New Delhi: State-run NTPC Ltd, which has been unsuccessful in securing gas supplies from Nigeria and Yemen, is now turning to Ghana, where it has proposed building a power project in return for liquified natural gas (LNG).
“We have proposed a power plant in Ghana and want 2.5 million tonne per annum (mtpa) of liquified natural gas for 25 years. The power project can be gas-based or coal-(based) depending upon the fuel available,” said a senior NTPC executive who did not want to be identified because he is not authorized to speak to the media.
NTPC has a total gas requirement of 16 million standard cubic metre per day and sources some part of its requirement of gas from the spot markets because supplies through long-term contracts are not available on account of global demand for gas exceeding supply.
NTPC chairman and managing director R.S. Sharma confirmed the utility’s move. “The proposal is at discussion stage and (has) not been firmed up. We are ready to build power projects for anyone who gives us LNG,” he said.
India’s largest power generation utility had earlier signed a memorandum of understanding with the Nigerian government for supply of 3 mtpa of gas a year for NTPC’s projects in India. In return for the gas, NTPC was to build a 700MW gas-fired power plant and a 500MW coal-based plant in Nigeria, and renovate a 200MW unit at a 1,320MW plant. It had also offered to train Nigerian engineers and set up a training institute in the country. The deal has hit the skids after a change of government in Nigeria in 2007.
The company had adopted this approach to try and pre-empt Chinese firms from gaining the upper hand. India and China, both growing economies, need fuel reserves to feed their soaring energy needs. Africa is estimated to have around 10% of the world’s hydrocarbon reserves.
NTPC is seeking supplies for seven plants fuelled by gas or liquid fuel with a total capacity of 3,955MW, and its 740MW gas-based plant. All these plants are currently unable to utilize capacity efficiently because of fuel shortages. It has a power generation capacity of 30,144MW, which it plans to increase to 50,000MW by 2012. It is looking for gas blocks overseas but has been unsuccessful till date.

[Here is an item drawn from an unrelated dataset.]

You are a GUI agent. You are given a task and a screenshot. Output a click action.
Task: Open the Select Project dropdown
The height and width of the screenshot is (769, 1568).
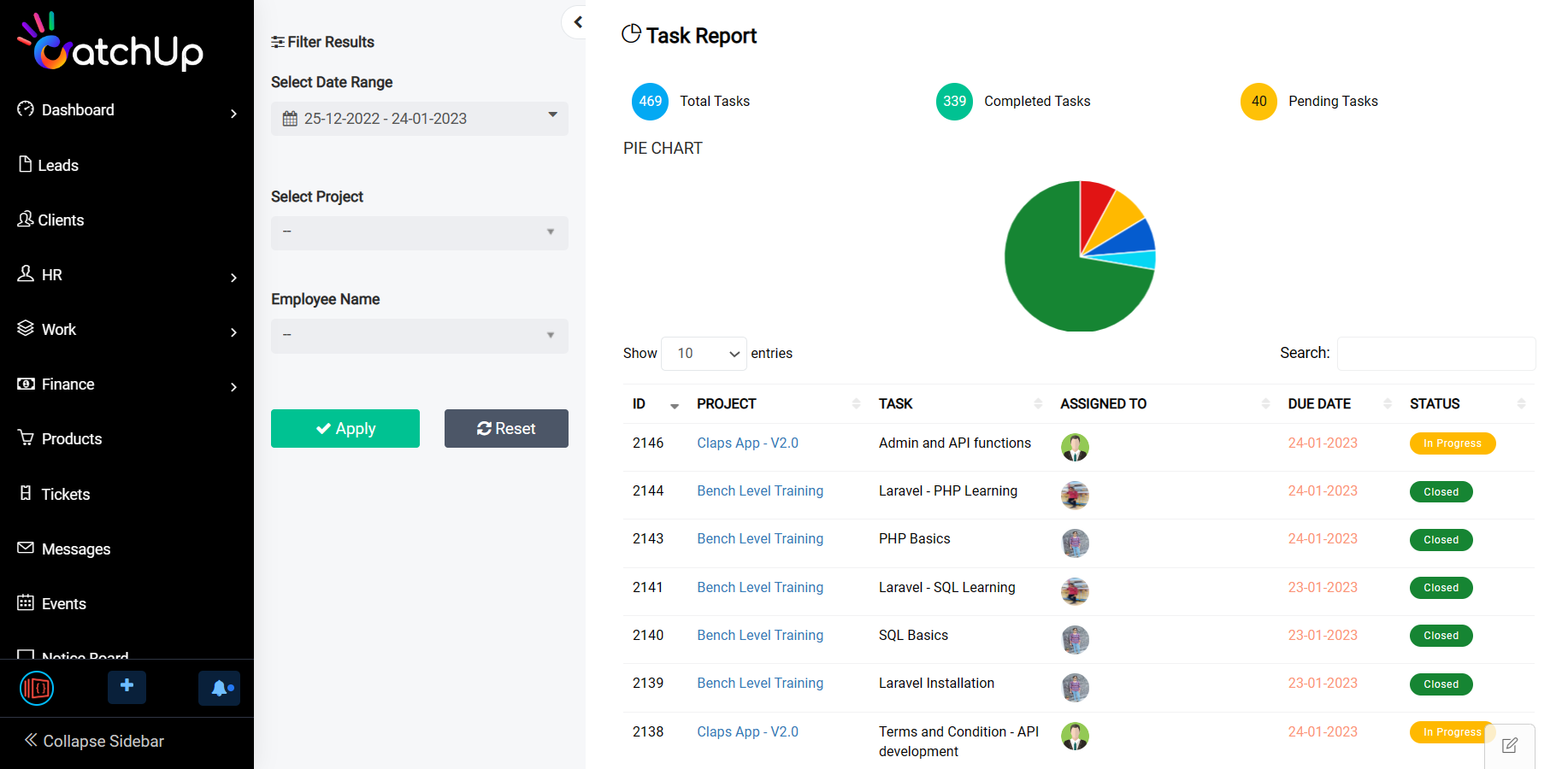click(x=420, y=232)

“NTPC should seek government’s help and secure long-term gas supplies through government to government bilateral arrangements as has been the case in Qatar,” said Gokul Chaudhri, partner at audit and consulting firm BMR Advisors. Qatar recently agreed to meet Indian demand for supplying LNG on a long-term basis during a visit by petroleum minister Murli Deora to the West Asian nation.